__Your objective__
Starting with the line that contains "Task: Select R-Line trim for Golf 1.5 eTSI", return every line through the end of the listing below exactly as written. Omit the pictures.

__Given records__

※

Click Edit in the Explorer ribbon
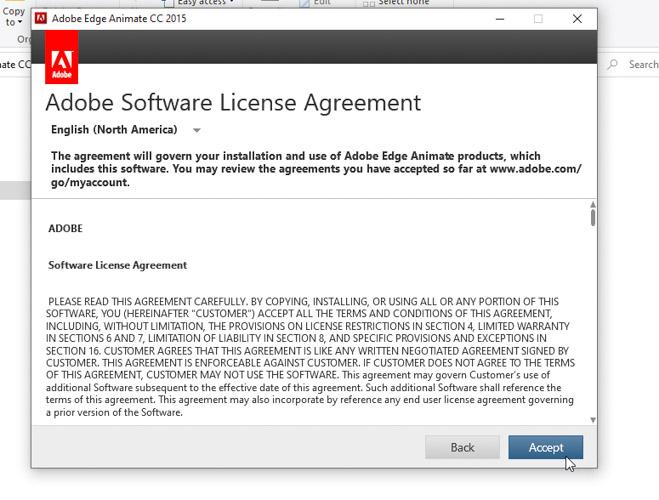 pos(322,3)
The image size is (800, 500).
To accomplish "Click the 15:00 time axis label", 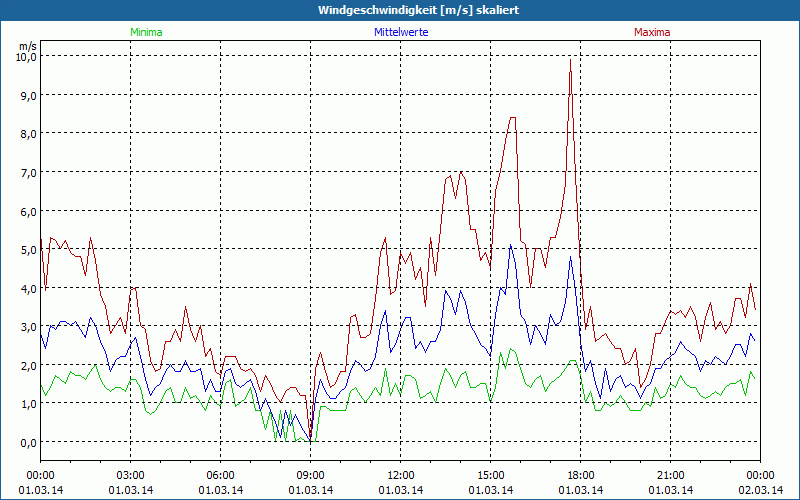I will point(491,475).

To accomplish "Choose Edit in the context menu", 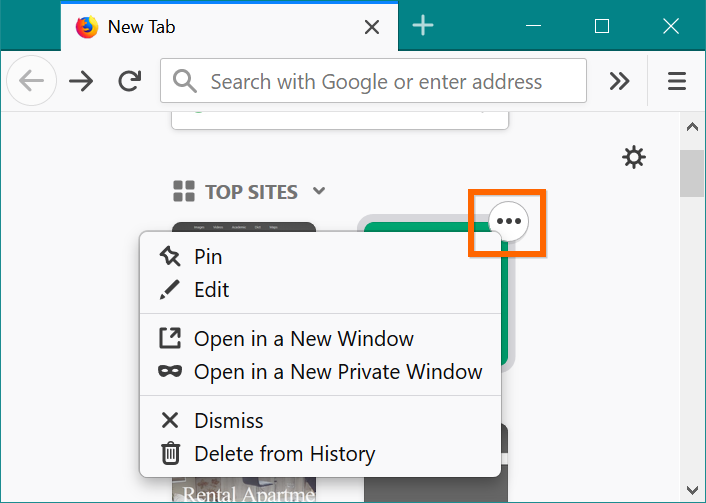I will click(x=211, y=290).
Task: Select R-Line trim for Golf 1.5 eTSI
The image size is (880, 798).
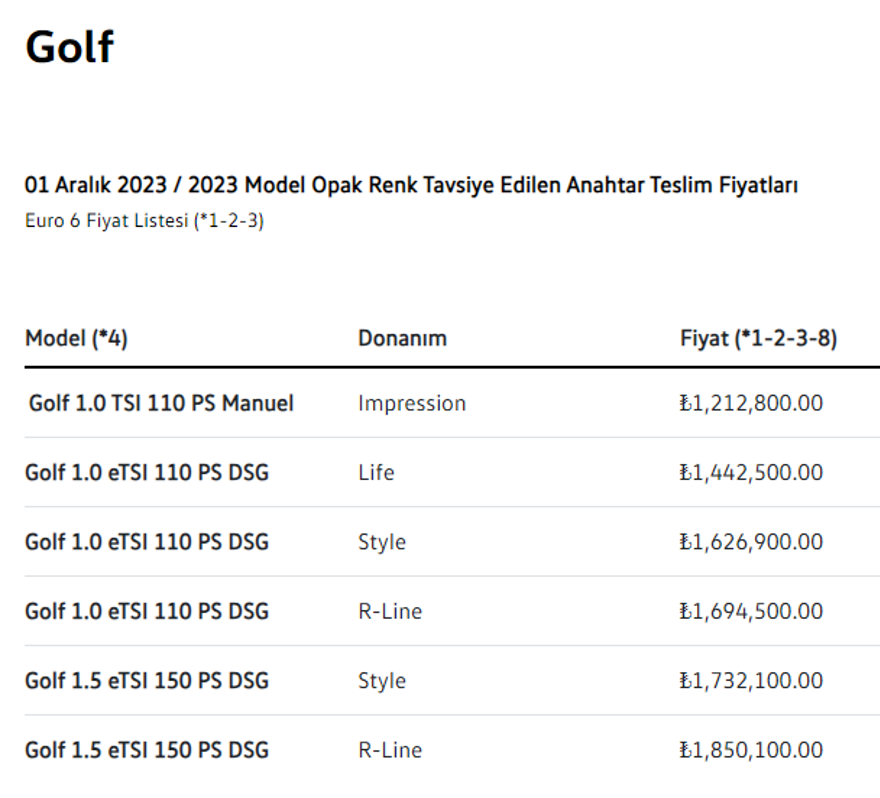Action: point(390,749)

※

__Response to this task__
Task: Select R-Line trim for Golf 1.5 eTSI
The image size is (880, 798).
Action: point(390,749)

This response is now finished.